2) The interchangeability of dead bodies/live bodies/objectified bodes/consumable bodies shows the presence of the structure of the absent referent. The absent referent is that which disappears as having meaning to him or herself and becomes representative or metaphor for something else. The dead pig being roasted is clearly the referent, the treatment of a woman is layered over the knowledge of what actually happens to dead pigs. The woman is substituted for the dead pig, and with that, another aspect of the sexual politics of meat is inscribed.
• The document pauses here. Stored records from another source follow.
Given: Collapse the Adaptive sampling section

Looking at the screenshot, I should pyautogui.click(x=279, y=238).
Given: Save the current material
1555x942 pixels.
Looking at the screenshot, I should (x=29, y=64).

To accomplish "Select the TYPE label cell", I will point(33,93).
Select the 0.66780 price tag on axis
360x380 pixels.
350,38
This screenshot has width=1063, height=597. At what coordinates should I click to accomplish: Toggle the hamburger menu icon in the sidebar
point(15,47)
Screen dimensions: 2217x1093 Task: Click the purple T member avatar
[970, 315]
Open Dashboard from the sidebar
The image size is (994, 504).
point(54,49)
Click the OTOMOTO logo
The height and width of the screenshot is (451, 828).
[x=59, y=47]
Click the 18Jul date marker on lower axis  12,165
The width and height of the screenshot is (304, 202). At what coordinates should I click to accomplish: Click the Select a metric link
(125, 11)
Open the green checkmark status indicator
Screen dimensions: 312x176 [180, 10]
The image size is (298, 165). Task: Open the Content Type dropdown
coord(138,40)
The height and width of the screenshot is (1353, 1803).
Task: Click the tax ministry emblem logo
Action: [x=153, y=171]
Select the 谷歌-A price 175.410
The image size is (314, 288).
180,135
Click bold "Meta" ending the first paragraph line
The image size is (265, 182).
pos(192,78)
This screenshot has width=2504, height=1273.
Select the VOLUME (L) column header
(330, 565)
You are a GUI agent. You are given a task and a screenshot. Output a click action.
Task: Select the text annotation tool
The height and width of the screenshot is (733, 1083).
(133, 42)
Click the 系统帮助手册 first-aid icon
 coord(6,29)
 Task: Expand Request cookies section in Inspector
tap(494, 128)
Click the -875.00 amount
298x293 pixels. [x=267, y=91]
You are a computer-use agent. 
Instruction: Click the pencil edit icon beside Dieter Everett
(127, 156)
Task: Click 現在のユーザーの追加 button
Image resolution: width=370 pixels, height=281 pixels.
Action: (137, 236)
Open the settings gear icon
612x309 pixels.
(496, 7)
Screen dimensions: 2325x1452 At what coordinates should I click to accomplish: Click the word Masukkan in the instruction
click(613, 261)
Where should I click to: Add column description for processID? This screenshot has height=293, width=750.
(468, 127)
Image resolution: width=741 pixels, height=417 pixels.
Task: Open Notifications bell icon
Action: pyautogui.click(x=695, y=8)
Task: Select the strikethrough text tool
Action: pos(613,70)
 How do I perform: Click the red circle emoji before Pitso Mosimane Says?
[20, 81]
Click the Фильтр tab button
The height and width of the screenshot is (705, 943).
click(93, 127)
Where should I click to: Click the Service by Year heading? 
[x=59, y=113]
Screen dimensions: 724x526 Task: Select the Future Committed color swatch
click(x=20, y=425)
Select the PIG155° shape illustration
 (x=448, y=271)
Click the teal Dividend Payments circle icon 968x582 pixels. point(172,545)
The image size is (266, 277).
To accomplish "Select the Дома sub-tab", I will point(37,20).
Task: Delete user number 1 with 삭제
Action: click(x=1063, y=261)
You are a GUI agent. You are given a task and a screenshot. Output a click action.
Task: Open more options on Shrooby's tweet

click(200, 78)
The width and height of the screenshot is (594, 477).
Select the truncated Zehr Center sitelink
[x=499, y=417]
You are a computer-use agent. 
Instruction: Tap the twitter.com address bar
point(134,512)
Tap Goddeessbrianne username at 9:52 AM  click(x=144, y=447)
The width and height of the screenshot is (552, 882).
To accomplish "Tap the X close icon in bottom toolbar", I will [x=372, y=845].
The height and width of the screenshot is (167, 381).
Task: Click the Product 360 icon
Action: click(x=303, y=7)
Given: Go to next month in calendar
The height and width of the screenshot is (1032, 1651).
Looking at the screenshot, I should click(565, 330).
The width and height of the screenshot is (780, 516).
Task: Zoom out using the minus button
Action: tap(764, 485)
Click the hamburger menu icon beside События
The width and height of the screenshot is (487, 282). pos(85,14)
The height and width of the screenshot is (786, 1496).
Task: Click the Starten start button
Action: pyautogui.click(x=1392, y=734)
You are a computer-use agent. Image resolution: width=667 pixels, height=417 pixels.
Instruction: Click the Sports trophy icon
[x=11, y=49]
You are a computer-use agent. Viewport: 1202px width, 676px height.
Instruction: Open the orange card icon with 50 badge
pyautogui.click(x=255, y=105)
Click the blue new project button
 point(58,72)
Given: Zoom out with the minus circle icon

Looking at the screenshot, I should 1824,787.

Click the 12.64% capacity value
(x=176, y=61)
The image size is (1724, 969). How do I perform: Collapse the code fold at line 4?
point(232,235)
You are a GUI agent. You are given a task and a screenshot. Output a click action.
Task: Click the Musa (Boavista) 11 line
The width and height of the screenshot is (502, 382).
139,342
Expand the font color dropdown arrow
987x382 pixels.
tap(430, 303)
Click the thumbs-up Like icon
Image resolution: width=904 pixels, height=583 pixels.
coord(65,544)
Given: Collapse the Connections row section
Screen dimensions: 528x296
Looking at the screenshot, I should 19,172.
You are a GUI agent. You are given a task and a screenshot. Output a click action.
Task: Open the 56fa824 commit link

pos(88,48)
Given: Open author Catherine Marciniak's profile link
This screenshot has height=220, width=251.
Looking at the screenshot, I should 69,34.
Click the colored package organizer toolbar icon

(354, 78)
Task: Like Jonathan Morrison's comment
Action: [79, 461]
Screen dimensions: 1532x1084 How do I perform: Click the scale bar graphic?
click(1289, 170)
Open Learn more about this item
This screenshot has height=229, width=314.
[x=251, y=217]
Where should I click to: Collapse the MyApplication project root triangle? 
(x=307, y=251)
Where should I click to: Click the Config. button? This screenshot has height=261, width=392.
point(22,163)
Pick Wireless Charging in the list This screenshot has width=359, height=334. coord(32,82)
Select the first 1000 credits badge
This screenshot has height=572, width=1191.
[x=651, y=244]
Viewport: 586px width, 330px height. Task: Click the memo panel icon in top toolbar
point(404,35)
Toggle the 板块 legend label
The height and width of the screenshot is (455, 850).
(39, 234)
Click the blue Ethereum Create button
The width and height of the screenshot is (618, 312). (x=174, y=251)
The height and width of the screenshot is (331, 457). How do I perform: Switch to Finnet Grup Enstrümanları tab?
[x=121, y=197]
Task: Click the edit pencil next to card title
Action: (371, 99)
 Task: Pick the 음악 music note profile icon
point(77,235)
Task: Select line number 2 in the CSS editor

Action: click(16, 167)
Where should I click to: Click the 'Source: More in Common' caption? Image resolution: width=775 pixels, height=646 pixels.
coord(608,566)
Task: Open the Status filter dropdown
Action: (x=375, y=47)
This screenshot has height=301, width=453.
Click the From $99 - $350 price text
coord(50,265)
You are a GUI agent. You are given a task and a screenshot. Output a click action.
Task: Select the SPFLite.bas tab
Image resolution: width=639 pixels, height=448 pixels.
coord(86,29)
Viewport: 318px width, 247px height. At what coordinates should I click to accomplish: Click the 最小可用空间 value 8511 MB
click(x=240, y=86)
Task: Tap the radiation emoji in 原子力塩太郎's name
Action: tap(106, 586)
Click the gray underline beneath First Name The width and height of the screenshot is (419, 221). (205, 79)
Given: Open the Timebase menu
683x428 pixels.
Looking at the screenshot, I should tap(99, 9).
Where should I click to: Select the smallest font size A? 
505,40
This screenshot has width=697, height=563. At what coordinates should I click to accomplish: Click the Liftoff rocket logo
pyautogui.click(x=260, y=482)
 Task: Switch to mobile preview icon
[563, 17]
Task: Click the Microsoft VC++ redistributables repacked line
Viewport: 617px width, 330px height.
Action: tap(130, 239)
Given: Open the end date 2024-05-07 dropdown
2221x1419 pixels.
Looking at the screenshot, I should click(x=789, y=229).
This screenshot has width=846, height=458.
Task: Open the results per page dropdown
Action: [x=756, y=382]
3) The interesting aspect of this t-shirt is showing the male pig as participant in the roasting of a woman; this too is functioning of the absent referent; he has become the representation of the power of the visual, the look that the t-shirt is inscribing, the look of the fraternity members, who themselves know they are insulated from actually ever being roasted because they are human. So, in reversals that reveal: the white pig stands for the human, and the white woman stands for the consumable animal. The t-shirt proclaims human superiority as male-identified and the consumable non-human animal as woman-identified.
In the transformation of the explicit woman-hating of this t-shirt we find this, an adult bacon costume, as it is labelled. Having women celebrate this consumability becomes popular culture's way of hiding the misogyny within sexuality and fun. Lady Gaga didn't start this trend, but certainly lifted it to a new height. Now Halloween prepararations deliver it back to us.
Here is a recent example from Germany:
Popular culture keeps the sexual politics of meat in representation alive because the sexual politics of meat in practice still flourishes. The roll-back in terms of women's rights, the fact that women's issues weren't raised at all during the first Presidential debate--these exist in and are nurtured by a culture of the sexual politics of meat, in which men represent human, and women, well, we aren't there yet, because animals are feminized and women are animalized. That's the sexual politics of meat.